Top of Extract to read

Kailash Satyarthi and Malala Yousafzai, a 60-year-old Hindu man from India and a 17-year-old Muslim girl from Pakistan, have jointly won the Nobel Peace Prize for their “struggle against the suppression of children and young people”. The announcement from Oslo came even as troops from the two countries are engaged in heightened hostilities at the border in Jammu & Kashmir, threatening to undo a long-standing ceasefire between the neighbours that have fought three wars.
Yousafzai was shot by two Taliban gunmen in 2012 for her campaign for the education of girls. Since then, she has risen to international prominence for actively batting for the right to education for the girl child.

Satyarthi has been leading a relentless crusade against the exploitation of children through his organization Bachpan Bachao Andolan (Save the childhood movement) for over three decades.
“Poverty must not be used as an excuse to perpetuate child labour and slavery. Child labour creates poverty. If children are not educated, they will remain trapped in poverty all their lives. There is a triangular relationship between child labour, poverty and illiteracy,” Satyarthi told NDTV after the news broke.

Bottom of Extract to read
Top of Recorded information

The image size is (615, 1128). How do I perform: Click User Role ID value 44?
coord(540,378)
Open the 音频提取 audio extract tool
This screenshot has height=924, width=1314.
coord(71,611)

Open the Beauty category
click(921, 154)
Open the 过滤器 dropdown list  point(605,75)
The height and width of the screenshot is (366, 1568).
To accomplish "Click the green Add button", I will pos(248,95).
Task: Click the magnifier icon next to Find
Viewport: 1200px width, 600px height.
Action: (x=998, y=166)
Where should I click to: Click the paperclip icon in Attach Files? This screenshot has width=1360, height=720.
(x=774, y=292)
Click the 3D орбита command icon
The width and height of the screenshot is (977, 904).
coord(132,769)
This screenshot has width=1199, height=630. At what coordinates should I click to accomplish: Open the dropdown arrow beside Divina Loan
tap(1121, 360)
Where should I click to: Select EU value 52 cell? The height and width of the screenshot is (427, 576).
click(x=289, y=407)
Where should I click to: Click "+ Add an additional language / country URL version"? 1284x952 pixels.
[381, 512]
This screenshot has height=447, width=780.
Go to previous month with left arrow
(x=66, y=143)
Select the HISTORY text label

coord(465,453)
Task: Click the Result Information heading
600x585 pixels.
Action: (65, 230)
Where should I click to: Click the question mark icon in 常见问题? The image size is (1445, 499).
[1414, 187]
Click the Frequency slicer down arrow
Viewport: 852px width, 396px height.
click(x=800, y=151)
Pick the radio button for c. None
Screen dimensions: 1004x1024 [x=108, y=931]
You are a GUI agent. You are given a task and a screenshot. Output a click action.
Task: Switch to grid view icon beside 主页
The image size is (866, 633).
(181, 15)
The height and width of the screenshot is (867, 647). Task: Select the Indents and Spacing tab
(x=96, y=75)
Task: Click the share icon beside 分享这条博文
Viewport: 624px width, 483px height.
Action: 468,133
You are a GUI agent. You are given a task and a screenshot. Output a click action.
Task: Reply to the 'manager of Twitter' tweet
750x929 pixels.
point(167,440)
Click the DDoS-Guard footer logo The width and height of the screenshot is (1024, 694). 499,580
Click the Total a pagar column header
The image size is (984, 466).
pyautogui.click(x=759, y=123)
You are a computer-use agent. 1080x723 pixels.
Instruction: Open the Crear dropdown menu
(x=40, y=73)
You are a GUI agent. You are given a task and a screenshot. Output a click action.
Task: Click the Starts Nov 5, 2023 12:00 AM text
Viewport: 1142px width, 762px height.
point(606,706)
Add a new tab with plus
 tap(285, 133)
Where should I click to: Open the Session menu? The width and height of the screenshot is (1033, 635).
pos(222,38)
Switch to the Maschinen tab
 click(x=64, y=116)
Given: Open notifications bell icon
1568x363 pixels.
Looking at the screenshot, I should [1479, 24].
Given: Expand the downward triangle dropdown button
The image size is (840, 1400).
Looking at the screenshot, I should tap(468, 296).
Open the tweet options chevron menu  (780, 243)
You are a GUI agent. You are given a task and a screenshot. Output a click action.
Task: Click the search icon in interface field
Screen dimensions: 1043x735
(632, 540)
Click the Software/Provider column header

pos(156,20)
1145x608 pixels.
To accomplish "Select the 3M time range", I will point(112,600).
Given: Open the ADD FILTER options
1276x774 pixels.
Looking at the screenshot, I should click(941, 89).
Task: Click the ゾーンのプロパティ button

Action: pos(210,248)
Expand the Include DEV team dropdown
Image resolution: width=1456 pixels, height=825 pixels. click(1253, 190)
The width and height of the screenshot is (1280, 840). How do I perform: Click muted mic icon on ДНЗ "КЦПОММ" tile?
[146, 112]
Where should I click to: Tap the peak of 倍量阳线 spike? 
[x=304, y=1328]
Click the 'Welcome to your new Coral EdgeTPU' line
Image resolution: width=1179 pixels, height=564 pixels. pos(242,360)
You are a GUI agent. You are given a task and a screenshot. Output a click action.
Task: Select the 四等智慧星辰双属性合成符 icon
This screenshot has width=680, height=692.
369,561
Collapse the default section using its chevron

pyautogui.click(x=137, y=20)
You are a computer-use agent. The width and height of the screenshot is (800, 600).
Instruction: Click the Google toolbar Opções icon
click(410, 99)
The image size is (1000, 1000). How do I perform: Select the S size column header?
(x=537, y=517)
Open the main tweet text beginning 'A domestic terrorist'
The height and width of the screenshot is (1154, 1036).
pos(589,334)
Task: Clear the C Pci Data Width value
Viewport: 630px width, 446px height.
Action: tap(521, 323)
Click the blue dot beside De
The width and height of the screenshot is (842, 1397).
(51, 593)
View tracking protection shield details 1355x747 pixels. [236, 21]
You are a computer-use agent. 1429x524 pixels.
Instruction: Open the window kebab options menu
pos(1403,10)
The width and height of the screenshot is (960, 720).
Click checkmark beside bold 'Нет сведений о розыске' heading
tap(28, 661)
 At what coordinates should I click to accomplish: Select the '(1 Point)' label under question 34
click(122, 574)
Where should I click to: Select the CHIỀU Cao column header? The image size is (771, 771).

Bottom of Recorded information

- _What you have to do_
Please continue the news report on the Nobel Peace Prize from its last sentence. The entries have nothing to do with the news report on the Nobel Peace Prize.

- _Response_
Here is a brief guide to the life and work of Satyarthi:
Satyarthi is the first Indian-born person to win the Nobel Peace Prize. Mother Teresa—born in Macedonia—won the peace prize in 1979 for her work among the poor in India.
Satyarthi is the eighth Indian to win a Nobel Prize. Rabindranath Tagore (Literature, 1913), C.V. Raman (Physics, 1930), Har Gobind Khorana (Physiology or Medicine, 1968), Mother Teresa (Peace, 1979), Subrahmanyan Chandrasekhar (Physics, 1983), Amartya Sen (Economics, 1998) and Venkatraman Ramakrishnan (Chemistry, 2009) have won in the past.
Malala is the second Pakistani and the youngest person to win the Nobel. She displaced Lawrence Bragg who won the Nobel for Physics in 1915 at the age of 25. Abdus Salam, who won the Physics Nobel in 1979, was the first Pakistani to win.